01 July 2026
(PHOTO COLLAGE: suspilne.media)
The decolonization of Odesa remains not only a political or cultural issue, but also a profound ideological debate. A new study has shown that a significant portion of the city’s young residents continue to accept Russian imperial narratives as indisputable historical truth, without even realizing their origins.
This was reported by Intent, citing a study by the NGO “History. Culture. Democracy,” conducted as part of the project “Odessa Overcomes the Russian Imperial Myth” (ODREAM).
The study aimed to examine how young Odessans who oppose the decolonization of urban space perceive the city’s history, its symbols, and Russian imperial narratives.
The study was conducted in the form of four two-hour focus groups. Participants included men and women aged 18 to 30 who have been permanent residents of Odessa for more than five years. Many respondents oppose the renaming of streets, the removal of imperial monuments, and, in particular, the relocation of the Pushkin monument.
As the researchers note, virtually all of the arguments made by opponents of decolonization are based on Russian imperial narratives that have been shaped over decades through the education system, cultural policy, monuments, national holidays, and the city’s public spaces.
The report states that for many young residents of Odessa, imperial symbols have become part of their personal identity.
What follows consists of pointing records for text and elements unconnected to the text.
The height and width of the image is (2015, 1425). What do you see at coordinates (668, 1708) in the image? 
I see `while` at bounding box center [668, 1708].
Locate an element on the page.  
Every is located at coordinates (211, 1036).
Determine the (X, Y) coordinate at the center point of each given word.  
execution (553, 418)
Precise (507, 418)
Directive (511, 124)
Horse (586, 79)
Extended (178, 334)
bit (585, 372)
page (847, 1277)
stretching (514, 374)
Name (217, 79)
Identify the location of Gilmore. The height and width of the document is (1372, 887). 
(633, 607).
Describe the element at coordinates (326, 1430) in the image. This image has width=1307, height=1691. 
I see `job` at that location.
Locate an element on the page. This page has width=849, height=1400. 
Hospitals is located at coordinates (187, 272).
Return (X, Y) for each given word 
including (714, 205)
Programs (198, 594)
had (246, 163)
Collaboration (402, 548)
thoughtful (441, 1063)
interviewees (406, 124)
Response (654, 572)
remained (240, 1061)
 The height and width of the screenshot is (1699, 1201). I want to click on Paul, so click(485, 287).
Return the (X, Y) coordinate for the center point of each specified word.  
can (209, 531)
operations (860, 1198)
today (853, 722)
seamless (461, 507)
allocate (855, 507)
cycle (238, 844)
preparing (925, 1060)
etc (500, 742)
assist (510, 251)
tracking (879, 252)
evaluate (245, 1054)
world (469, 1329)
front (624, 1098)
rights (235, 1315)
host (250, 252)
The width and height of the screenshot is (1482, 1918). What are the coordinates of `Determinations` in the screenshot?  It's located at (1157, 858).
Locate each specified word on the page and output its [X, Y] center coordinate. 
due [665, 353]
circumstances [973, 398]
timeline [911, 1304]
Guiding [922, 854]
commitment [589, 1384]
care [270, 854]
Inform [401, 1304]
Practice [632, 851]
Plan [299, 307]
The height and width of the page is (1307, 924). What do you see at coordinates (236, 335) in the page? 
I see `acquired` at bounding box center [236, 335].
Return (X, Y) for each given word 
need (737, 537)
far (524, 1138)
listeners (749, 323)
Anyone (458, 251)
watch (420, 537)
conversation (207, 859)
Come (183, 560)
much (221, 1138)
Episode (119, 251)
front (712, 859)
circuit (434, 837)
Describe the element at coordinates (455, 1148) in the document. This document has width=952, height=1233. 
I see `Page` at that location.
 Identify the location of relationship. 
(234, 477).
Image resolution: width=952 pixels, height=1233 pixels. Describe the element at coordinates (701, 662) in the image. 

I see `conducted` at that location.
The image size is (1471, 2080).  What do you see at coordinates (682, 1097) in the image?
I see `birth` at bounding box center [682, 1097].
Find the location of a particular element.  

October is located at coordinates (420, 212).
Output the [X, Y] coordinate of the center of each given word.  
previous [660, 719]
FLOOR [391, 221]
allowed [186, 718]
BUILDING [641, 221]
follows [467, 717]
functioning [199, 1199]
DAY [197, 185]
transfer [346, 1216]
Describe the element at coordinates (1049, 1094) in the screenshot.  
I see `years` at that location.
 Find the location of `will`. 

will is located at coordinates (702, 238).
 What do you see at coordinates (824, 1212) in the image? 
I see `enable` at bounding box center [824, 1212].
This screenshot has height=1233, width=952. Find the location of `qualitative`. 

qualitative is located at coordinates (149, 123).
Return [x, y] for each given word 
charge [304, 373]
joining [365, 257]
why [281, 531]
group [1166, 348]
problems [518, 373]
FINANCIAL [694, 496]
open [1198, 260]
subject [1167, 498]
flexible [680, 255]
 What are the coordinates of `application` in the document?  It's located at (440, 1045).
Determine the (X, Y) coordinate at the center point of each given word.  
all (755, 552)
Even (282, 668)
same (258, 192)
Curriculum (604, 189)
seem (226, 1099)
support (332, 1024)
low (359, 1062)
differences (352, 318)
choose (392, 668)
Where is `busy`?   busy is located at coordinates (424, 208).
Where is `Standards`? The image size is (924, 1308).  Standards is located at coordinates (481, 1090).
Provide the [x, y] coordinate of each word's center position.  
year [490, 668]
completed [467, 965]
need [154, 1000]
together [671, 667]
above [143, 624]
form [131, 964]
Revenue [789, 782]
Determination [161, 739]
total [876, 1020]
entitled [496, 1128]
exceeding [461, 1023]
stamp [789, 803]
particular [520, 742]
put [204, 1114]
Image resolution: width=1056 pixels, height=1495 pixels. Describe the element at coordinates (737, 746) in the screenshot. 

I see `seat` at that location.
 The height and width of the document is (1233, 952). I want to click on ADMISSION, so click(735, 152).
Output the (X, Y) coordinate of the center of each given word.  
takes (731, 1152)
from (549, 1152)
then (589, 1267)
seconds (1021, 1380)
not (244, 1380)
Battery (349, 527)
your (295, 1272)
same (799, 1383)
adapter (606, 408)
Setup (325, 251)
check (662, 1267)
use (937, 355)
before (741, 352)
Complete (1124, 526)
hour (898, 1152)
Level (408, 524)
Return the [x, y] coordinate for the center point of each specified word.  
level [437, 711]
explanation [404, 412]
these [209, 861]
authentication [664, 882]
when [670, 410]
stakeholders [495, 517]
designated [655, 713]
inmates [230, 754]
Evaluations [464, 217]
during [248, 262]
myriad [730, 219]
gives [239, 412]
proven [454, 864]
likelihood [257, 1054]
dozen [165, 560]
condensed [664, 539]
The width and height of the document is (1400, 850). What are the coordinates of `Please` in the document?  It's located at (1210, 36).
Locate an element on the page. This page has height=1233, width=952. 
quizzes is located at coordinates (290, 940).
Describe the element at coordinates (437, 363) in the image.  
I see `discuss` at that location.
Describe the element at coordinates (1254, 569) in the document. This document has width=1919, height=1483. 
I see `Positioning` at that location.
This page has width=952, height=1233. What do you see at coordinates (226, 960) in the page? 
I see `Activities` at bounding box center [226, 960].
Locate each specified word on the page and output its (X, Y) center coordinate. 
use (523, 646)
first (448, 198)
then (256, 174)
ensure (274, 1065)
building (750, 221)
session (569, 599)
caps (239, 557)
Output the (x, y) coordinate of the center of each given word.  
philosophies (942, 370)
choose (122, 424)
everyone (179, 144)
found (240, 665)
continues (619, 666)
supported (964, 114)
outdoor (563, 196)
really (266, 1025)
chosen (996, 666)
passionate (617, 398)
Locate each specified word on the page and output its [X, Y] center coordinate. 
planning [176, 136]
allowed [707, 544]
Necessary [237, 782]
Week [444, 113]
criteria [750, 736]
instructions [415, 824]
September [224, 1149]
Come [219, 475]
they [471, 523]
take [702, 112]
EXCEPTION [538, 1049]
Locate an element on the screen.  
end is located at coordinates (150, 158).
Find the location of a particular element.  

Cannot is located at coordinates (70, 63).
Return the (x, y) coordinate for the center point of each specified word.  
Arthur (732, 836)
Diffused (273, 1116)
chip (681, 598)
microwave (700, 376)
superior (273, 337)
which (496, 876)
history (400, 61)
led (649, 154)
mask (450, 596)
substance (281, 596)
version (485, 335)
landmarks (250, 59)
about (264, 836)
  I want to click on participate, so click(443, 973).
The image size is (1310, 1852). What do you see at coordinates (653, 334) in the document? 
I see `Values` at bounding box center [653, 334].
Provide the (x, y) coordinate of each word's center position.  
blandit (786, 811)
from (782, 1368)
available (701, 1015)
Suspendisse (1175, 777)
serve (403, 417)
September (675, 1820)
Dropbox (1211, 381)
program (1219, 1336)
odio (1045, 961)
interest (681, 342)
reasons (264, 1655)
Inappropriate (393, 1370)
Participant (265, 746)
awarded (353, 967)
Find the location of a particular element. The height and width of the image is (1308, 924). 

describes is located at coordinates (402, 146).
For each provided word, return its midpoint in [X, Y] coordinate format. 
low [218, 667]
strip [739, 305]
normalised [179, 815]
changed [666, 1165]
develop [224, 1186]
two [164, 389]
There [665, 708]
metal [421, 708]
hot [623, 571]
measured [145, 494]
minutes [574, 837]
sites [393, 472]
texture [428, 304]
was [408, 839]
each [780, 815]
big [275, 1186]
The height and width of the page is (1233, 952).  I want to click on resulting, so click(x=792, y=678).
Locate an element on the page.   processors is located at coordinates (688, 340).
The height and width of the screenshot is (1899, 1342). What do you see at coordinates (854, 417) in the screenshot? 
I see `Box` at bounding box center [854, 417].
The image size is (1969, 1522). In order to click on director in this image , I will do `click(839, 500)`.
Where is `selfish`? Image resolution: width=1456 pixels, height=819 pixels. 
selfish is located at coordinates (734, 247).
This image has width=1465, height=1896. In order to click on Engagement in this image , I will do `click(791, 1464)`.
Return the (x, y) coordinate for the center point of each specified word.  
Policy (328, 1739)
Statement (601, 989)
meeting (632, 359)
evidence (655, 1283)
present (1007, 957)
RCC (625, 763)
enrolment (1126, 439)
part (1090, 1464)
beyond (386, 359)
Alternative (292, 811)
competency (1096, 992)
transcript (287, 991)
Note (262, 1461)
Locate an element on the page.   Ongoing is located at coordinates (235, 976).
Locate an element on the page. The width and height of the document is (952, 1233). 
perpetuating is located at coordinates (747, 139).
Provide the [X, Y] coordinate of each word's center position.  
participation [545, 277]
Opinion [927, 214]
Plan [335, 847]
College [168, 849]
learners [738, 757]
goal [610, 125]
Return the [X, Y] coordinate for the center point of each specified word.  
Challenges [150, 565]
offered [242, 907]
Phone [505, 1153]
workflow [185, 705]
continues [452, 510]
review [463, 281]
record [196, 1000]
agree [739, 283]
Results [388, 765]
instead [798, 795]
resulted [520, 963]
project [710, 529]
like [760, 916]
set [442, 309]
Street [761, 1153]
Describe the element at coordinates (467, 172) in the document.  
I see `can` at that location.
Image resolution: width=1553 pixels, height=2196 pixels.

That is why they often perceive the renaming of streets or the relocation of monuments not as a historical reevaluation, but as an encroachment on their own past and their familiar way of life.
The authors of the study also noted that many respondents view Odessa as a kind of “museum” that should not change. In their view, the city is associated first and foremost with the image of “old Odessa,” shaped by Russian imperial and Soviet traditions, while the modern Ukrainian context remains little known or secondary to them.
A separate section of the study focused on the language issue and the city’s literary heritage. Most participants were convinced that Odessa’s literature is exclusively in Russian. They named only the most famous figures, such as Pushkin, Ilf, and Petrov, while knowing almost nothing about Ukrainian writers whose lives and works are connected to Odessa.
According to the researchers, this pattern reflects the long-standing dominance of an imperial perspective on the city’s cultural history. They believe that many young people have internalized a certain set of historical notions as early as school, which has subsequently remained virtually unchallenged.
The report devotes particular attention to the figure of Alexander Pushkin. The researchers concluded that the positive attitude toward him is based primarily on an emotional attachment formed in childhood. For most respondents, the poet is associated with a symbol of creative freedom and Odessa, while his role in spreading imperial narratives is hardly considered at all.
At the same time, the authors of the study attribute the image of Pushkin as a “revolutionary” to the Soviet and Russian educational tradition, which emphasized his conflicts with the tsarist authorities rather than his support for Russia’s imperial expansion.
The findings regarding Isaac Babel proved no less revealing. Although the writer is one of the key figures in the myth of “Jewish Odessa,” most of the young participants either knew almost nothing about him or could not explain his significance for the city’s history.
The researchers emphasize that imperial historical myths continued to be actively perpetuated even after Ukraine gained independence. As examples, they cite the celebration of September 2 as Odessa’s founding day, the restoration of the monument to Catherine II, the significant number of Russian imperial monuments in the city, and the teaching of the city’s history through the Russian imperial narrative of Odessa’s origins.
This is precisely why, for some young people, the Russian imperial myth has become a kind of “default mindset,” and a rethinking of history began only after the Russian aggression of 2014 and the full-scale invasion.
The Odesa City Council also decided to conduct a sociological survey among young people and other population groups to determine the level of linguistic and cultural identification. Thirty thousand hryvnias were allocated from the city budget for this purpose as part of the Ukrainian language development program for 2024–2025.